◆ **Bacaan**:
────

بسم الله الرحمن الرحيم
Kaum
Salaf dan Sikap Zuhud Mereka Terhadap Kepemimpinan
Segala puji bagi Allah, shalawat dan salam
semoga terlimpah kepada Rasulullah, kepada keluarganya, para sahabatnya dan
orang-orang yang mengikutinya hingga hari Kiamat, amma ba’du:
Berikut ini contoh keteladanan kaum
Salaf dalam sikap zuhud mereka terhadap kepemimpinan yang kami ambil dari kitab
Aina Nahnu Min Akhlaqis Salaf karya Abdul Aziz Al Julail dan Bahauddin
Aqil, semoga Allah menjadikan penyusunan risalah ini ikhlas karena-Nya dan
bermanfaat, Allahumma amin.
Keteladanan kaum
salaf dalam sikap zuhud mereka terhadap kepemimpinan
Dari Sufyan, ia
berkata, “Al Ahnaf berkata, “Umar bin Khaththab pernah berkata kepada kami,
“Pelajarilah ilmu agama sebelum kalian memegang kekuasaan.” Sufyan berkata,
“Yang demikian, karena seseorang jika telah paham agama tidak akan meminta
kekuasaan.” (Shifatush Shofwah 2/236)
Musa bin Uqbah
dalam kitab Maghazinya berkata, “Salah satu peperangan yang dipimpin
oleh Amr bin Aash adalah perang Dzatussalasil yang terjadi di dataran
tinggi Syam. Kemudian Amr khawatir mendapat serbuan dari arah dataran tinggi
itu, maka ia meminta bantuan kepada Rasulullah shallallahu ‘alaihi wa sallam.

────

◆ **Data**:
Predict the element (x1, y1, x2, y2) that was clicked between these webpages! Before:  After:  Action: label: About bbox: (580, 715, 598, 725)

────

◆ **Tujuan 1**:
Tentukan apakah tiap pernyataan berikut sesuai dengan bacaan di atas. Jawab ya atau tidak, lalu kutip persis kata-kata bacaan yang menentukannya. (a) Kisah perang Dzatussalasil dikutip dari kitab Maghazi karya Musa bin Uqbah. (b) Perang Dzatussalasil terjadi di dataran rendah Mesir. (c) Contoh keteladanan dalam bacaan diambil dari kitab Aina Nahnu Min Akhlaqis Salaf.
◆ **Tujuan 2**:
Menurut penjelasan Sufyan dalam bacaan, mengapa Umar bin Khaththab menyuruh mempelajari ilmu agama sebelum memegang kekuasaan? Jawab dalam satu sampai tiga kalimat.

◆ **Hasil 1**:
(a) Ya: "Musa bin Uqbah dalam kitab Maghazinya berkata"
(b) Tidak: "terjadi di dataran tinggi Syam"
(c) Ya: "yang kami ambil dari kitab Aina Nahnu Min Akhlaqis Salaf"

◆ **Hasil 2**:
Sufyan menjelaskan bahwa seseorang yang telah paham agama tidak akan meminta kekuasaan. Karena itu, ilmu agama perlu dipelajari sebelum seseorang memegang kekuasaan.